Dataset content
______________________________
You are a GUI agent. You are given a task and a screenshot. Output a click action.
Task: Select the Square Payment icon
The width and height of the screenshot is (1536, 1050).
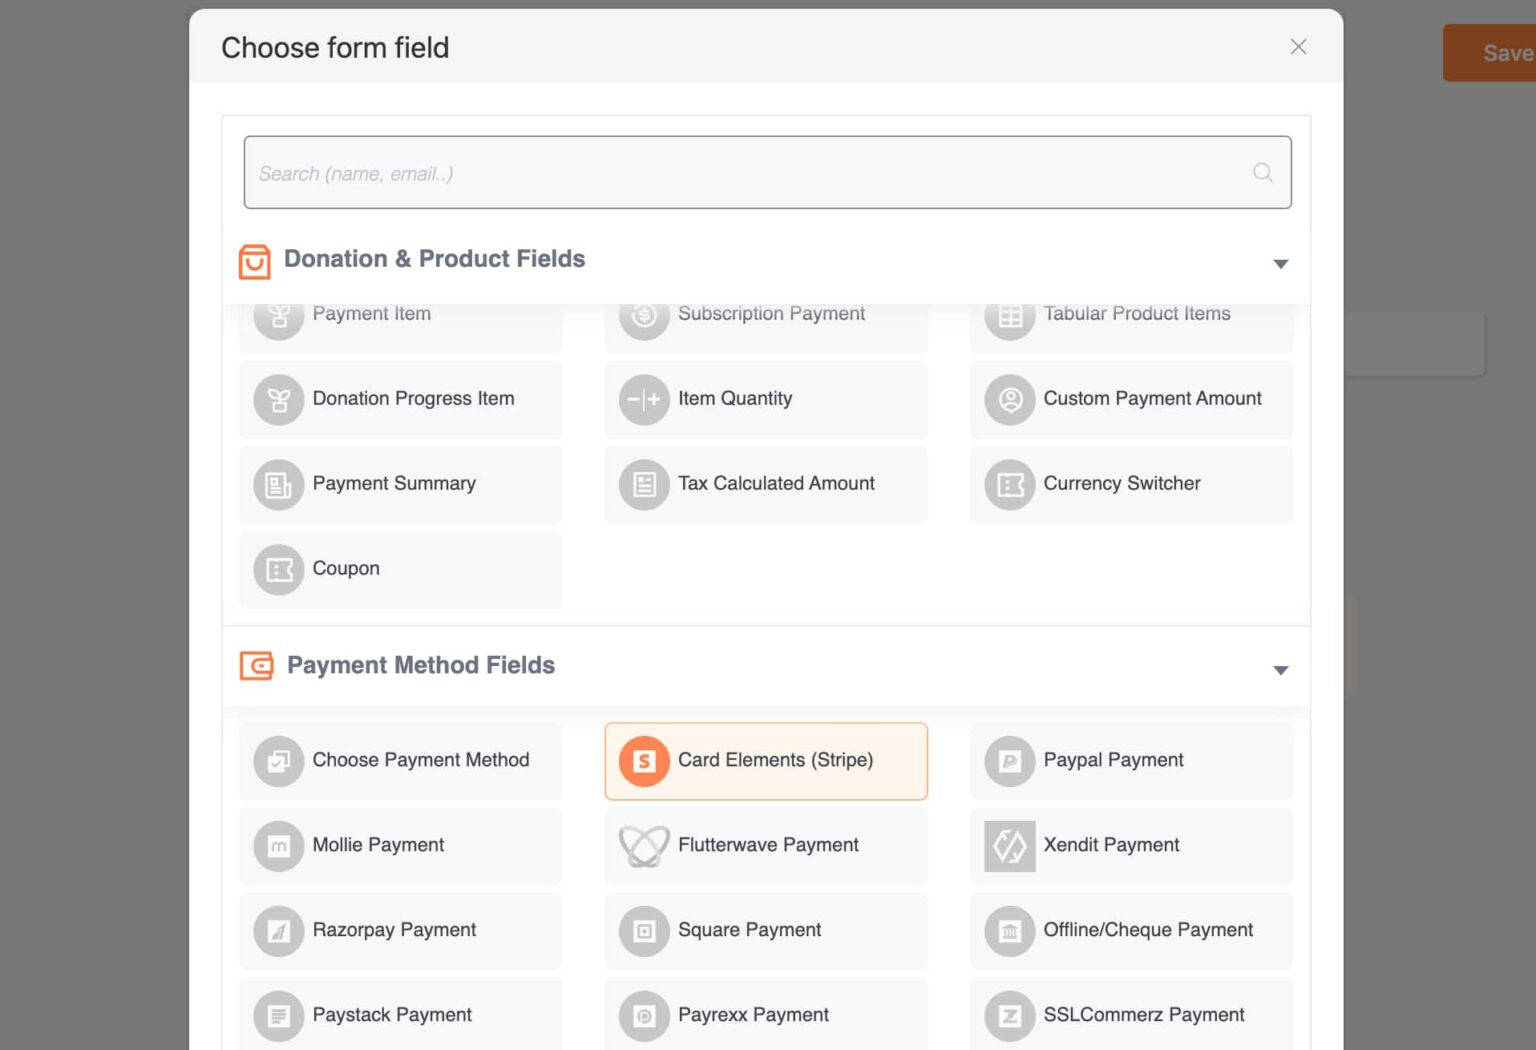pos(643,931)
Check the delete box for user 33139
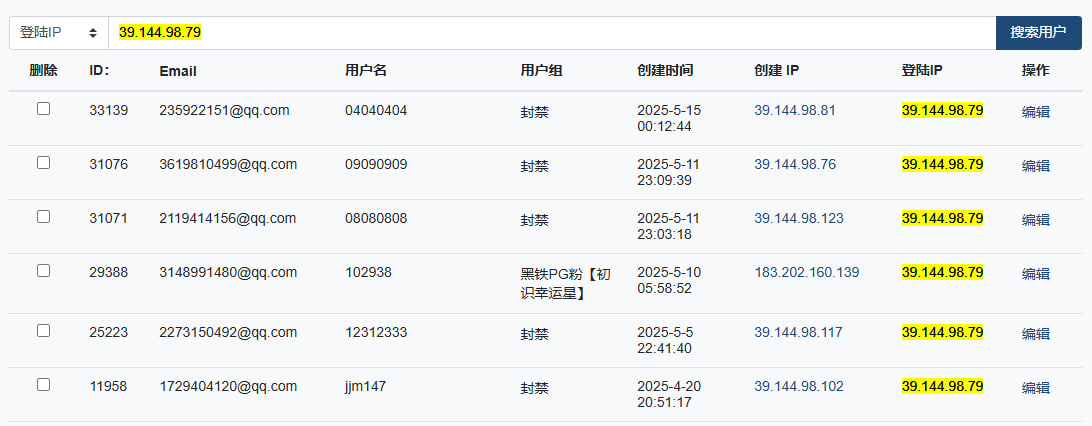This screenshot has width=1092, height=426. coord(43,109)
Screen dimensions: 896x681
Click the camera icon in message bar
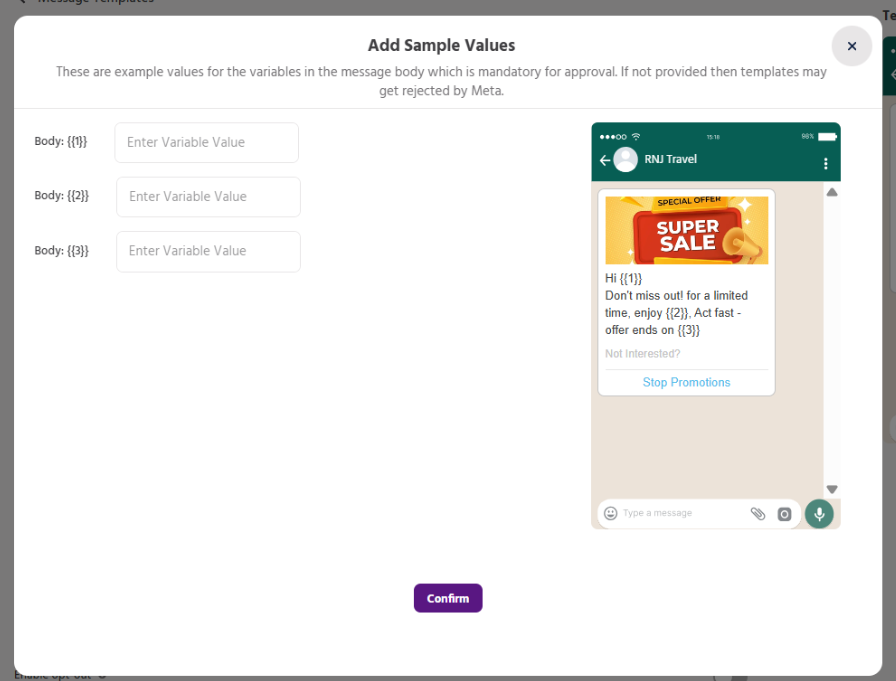tap(785, 514)
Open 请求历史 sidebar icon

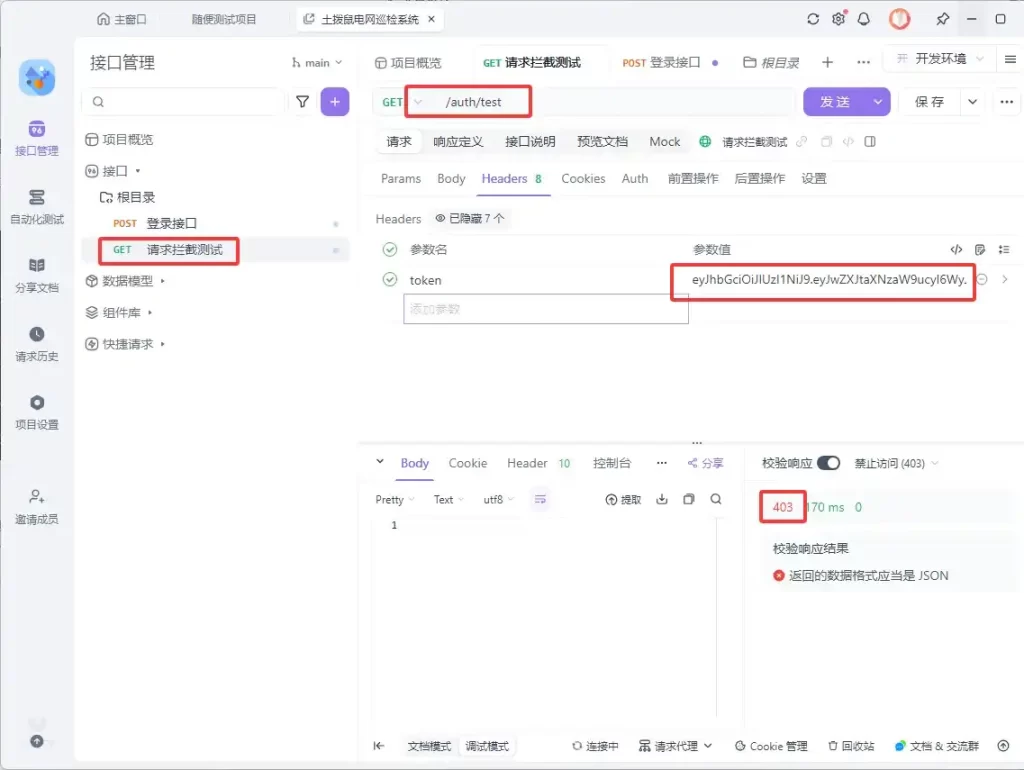coord(37,343)
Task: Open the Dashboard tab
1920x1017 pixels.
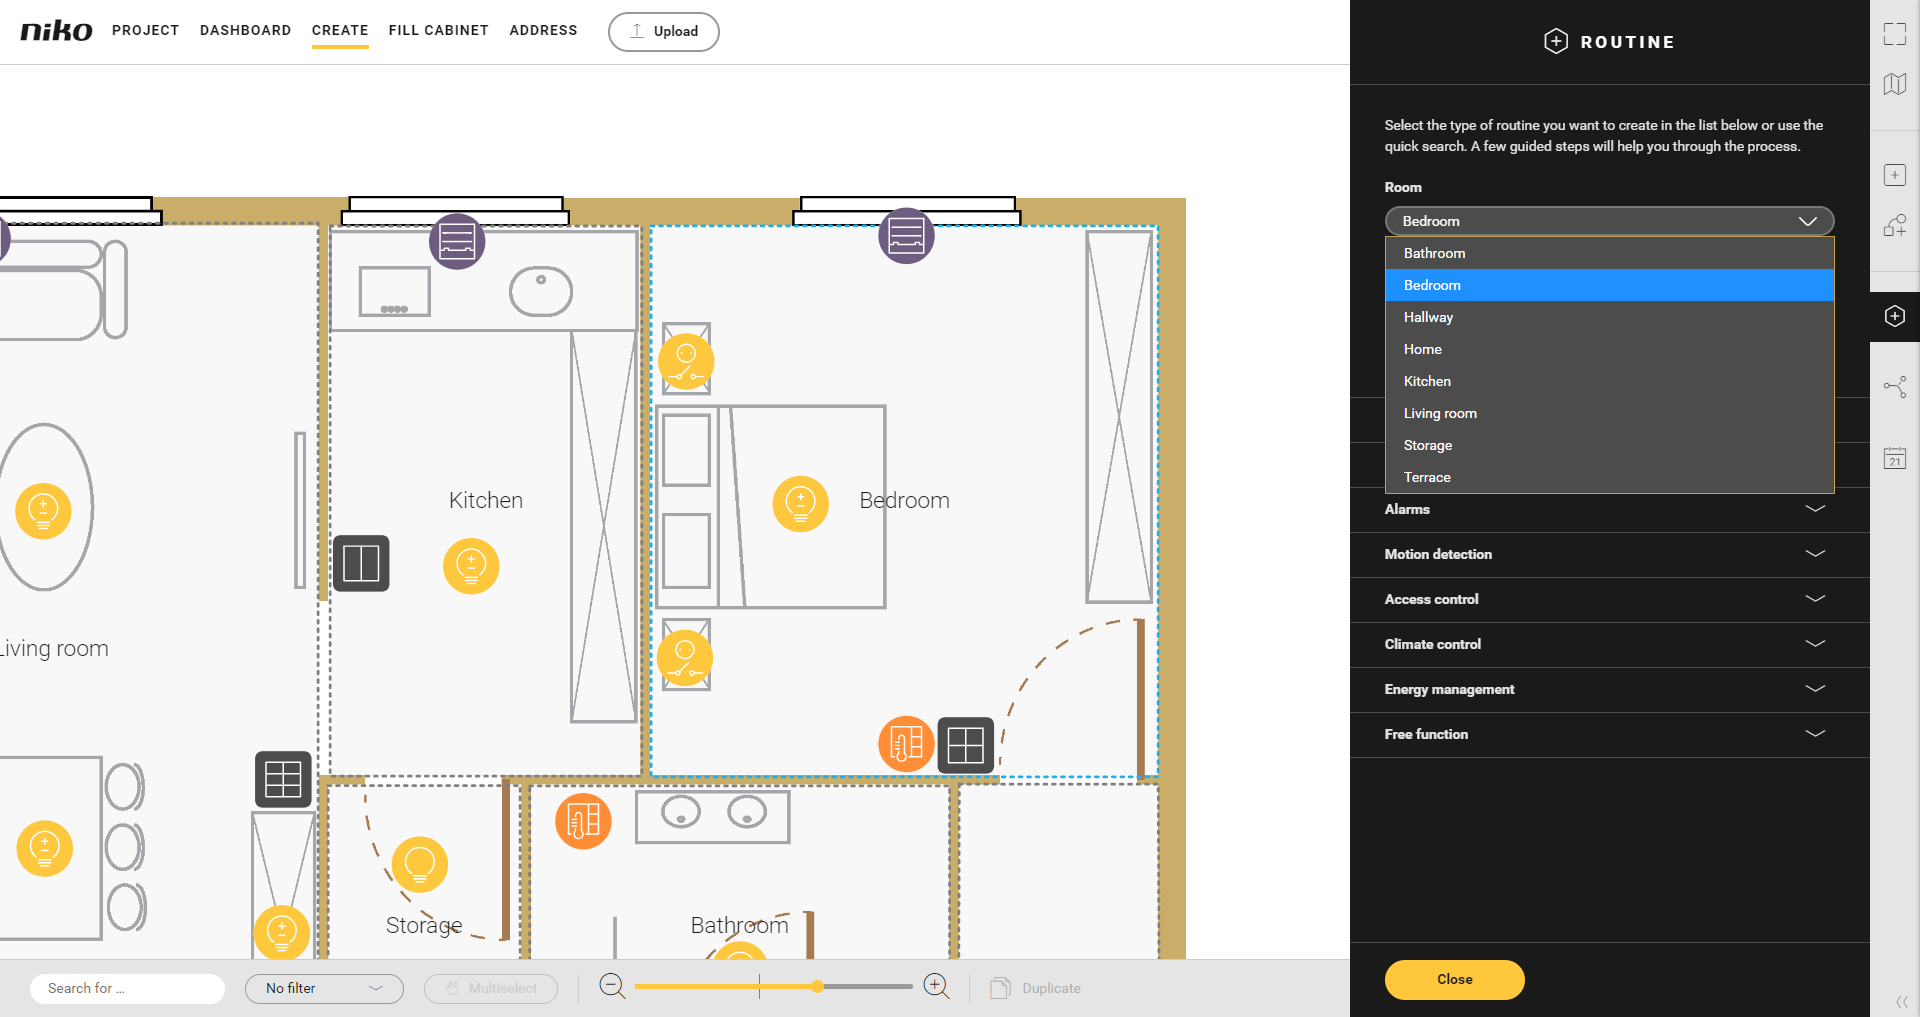Action: click(245, 30)
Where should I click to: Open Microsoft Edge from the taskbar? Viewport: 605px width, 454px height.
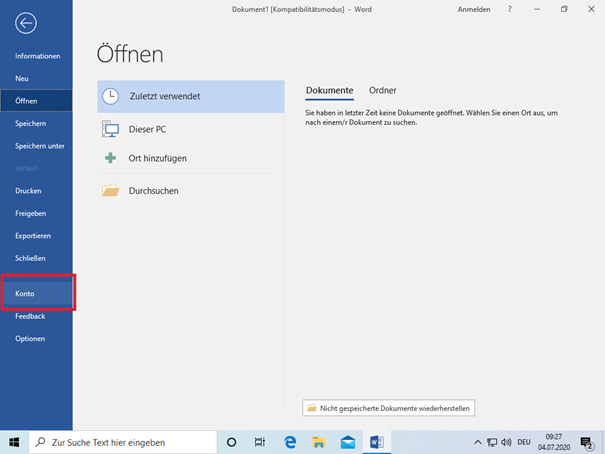pyautogui.click(x=290, y=442)
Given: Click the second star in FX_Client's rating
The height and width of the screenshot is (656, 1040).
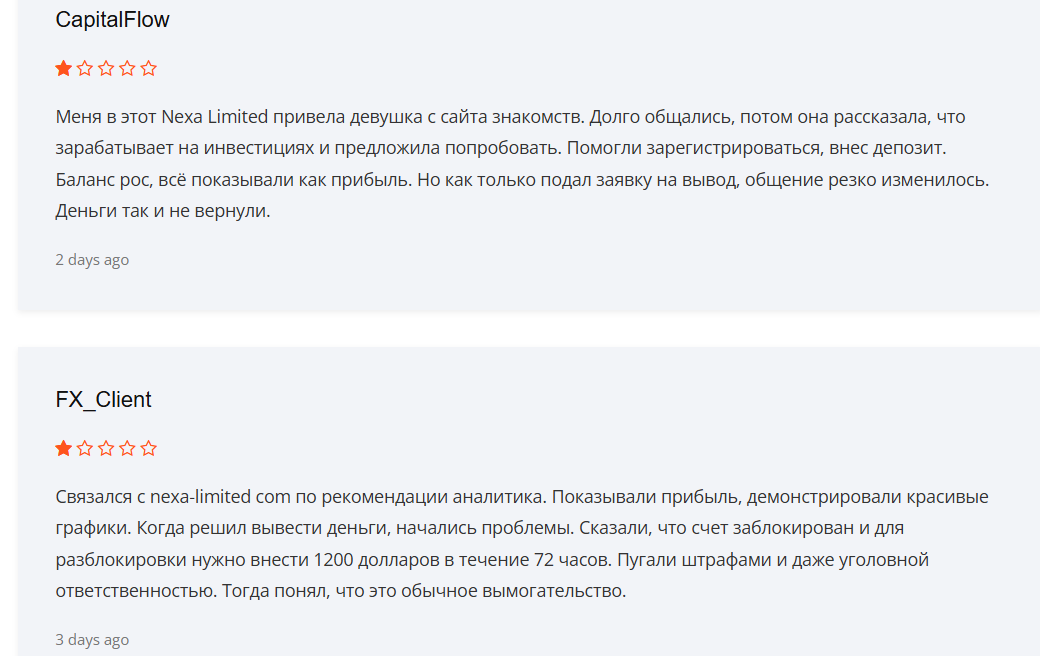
______________________________
Problem to work on
Reproduce every line of the material precisely, omitting its pictures.

Written response
You are a GUI agent. You are given a task and a screenshot. Output a click action.
Task: Select the Square Payment icon
The width and height of the screenshot is (1536, 1050).
pos(643,931)
Check the delete box for user 33139
This screenshot has width=1092, height=426. coord(43,109)
Screen dimensions: 896x681
Click the camera icon in message bar
tap(785, 514)
Open 请求历史 sidebar icon

coord(37,343)
Task: Open the Dashboard tab
1920x1017 pixels.
Action: click(245, 30)
Where should I click to: Open Microsoft Edge from the taskbar? Viewport: 605px width, 454px height.
pyautogui.click(x=290, y=442)
Given: Click the second star in FX_Client's rating
The height and width of the screenshot is (656, 1040).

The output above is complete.